Three Things to Know about Michele de Lucchi

Since 2018, his architecture studio has been designing The Earth Stations reimagined public spaces such as libraries, museums, theaters and cafes fit for a quickly-evolving techonological society, where "everyone can find fulfilment in their own contribution, recognize the value of evolution...set off for new destinations and satisfy the most elemental needs for beauty, justice and happiness."

De Lucchi's Tolomeo lamp for Artemide, first introduced in 1987, won the Compass d'Oro in 1989 and has become one of the best-selling lamps of the modern period.

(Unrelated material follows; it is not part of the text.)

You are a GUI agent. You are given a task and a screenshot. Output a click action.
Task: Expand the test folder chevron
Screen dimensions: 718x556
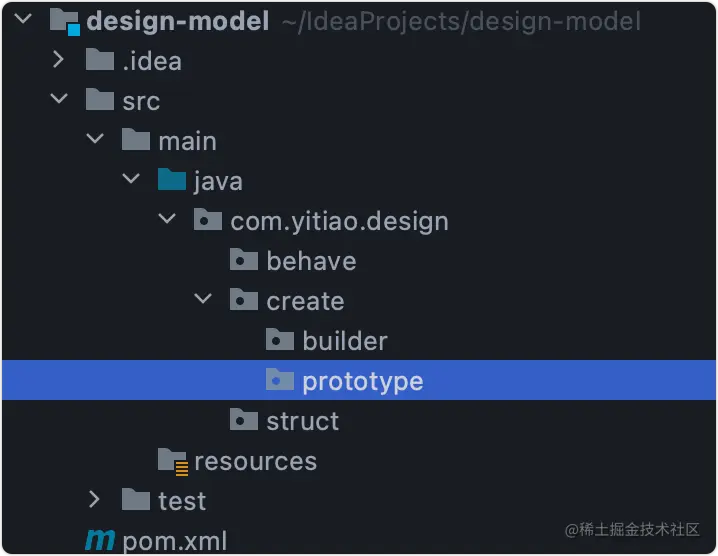(94, 500)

In 2015, de Lucchi published My Horrible Wonderful Clients, detailing, with candor, the problematic nature of the client-designer relationship, describing the concept as "an awkward and ambiguous one, because it refers to something that's simultaneously mean and noble... the sacrifice of dignity for a price."

Auction Results Michele de Lucchi

I am not satisfied if things have always been done a particular way.

Michele de Lucchi

Michele de Lucchi b. 1951

Italian architect and designer Michele de Lucchi was born in Ferrara in 1951. He studied in Padua and Florence founding the radical “Gruppe Cavart” for experimental architectural design. After meeting Ettore Sottsass, he was invited to join Studio Alchimia in Milan and was also involved with the Memphis Group design movement. In 1975, de Lucchi graduated in Architecture from the Florence University then taught for two years as an academic assistant.

De Lucchi’s expansive range of design projects includes furniture, interior design, lighting, and architecture. He has designed for European companies such as Artemide, Alias, Unifor, Hermès and Alessi. From 1992 to 2002 he was Director of Design for Olivetti developing experimental projects for Philips, Siemens, Compaq Computers, and Vitra. In 1998 he founded the architectural studio aMDL, opening offices in Milan and Rome, and designed corporate work spaces for Deutcsche Bank and UniCredit. His wide range of architectural projects includes the Expo 2015 pavilions for the City of Milan and the Ministry of Internal Affairs of Georgia.

A widely respected educator, he was appointed to be Professor of the Design and Art Faculty at the University of Venice in 2001, Professor at the Design Faculty of the Politecnico of Milan in 2008, and awarded an honorary doctorate from Kingston University in 2006. His work is included in the collections of the Neues Museum Berlin, the Centre Pompidou in Paris, and the Triennale di Milano.

Memphis succeeded, on the one hand, in expressing human wishes and imagination at a particular historical moment and, on the other, was able to provoke, seduce and direct attention back to design.